_Dataset entries_:
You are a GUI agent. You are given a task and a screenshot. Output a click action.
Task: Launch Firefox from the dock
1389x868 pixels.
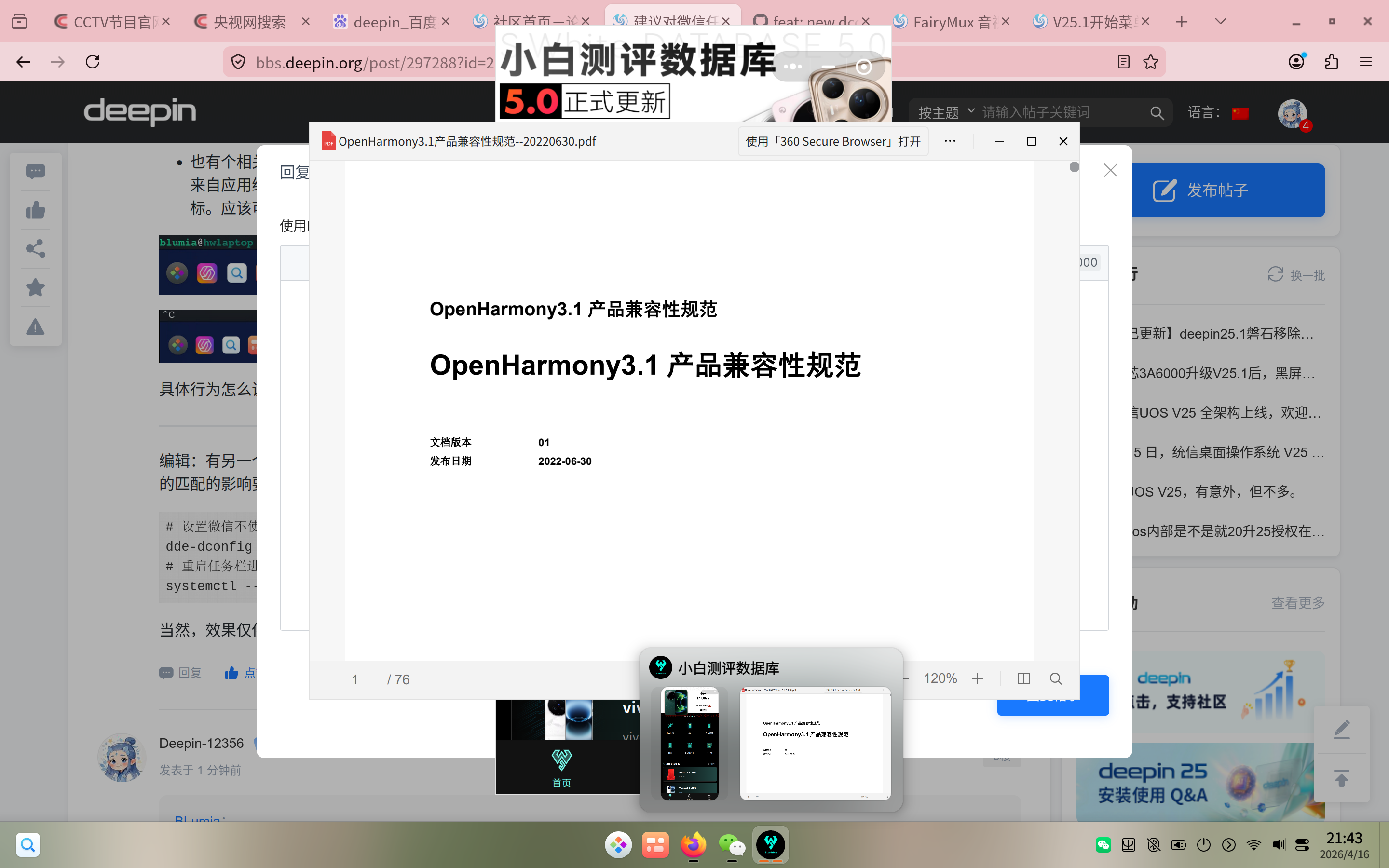(x=694, y=844)
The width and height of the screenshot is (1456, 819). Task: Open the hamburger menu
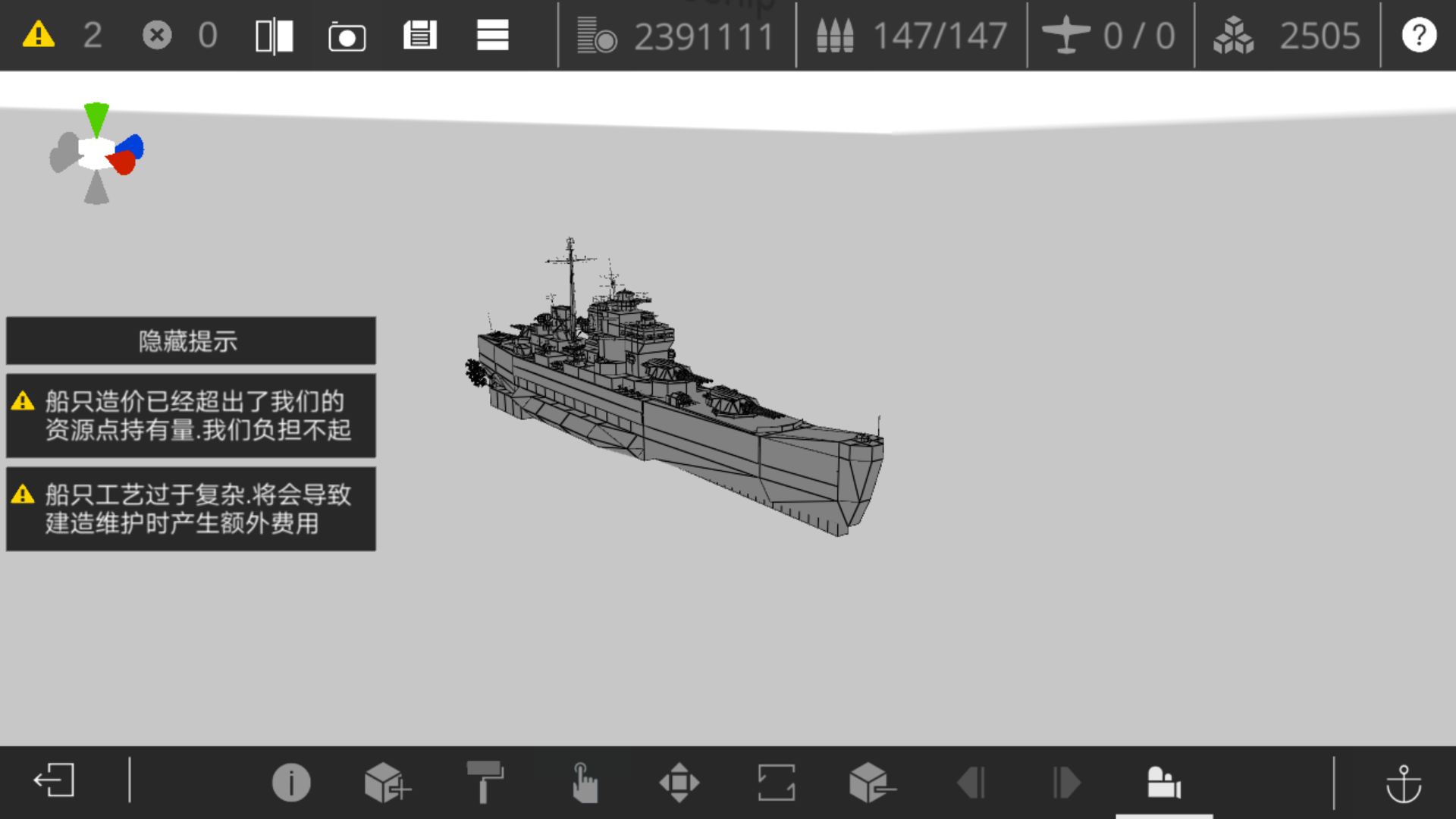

_Task details_: Write out every line of the items above word for word, leaving out the pictures.

_Reply to the task_:
You are a GUI agent. You are given a task and a screenshot. Output a click action.
Task: Launch Firefox from the dock
1389x868 pixels.
(x=694, y=844)
The width and height of the screenshot is (1456, 819). Task: Open the hamburger menu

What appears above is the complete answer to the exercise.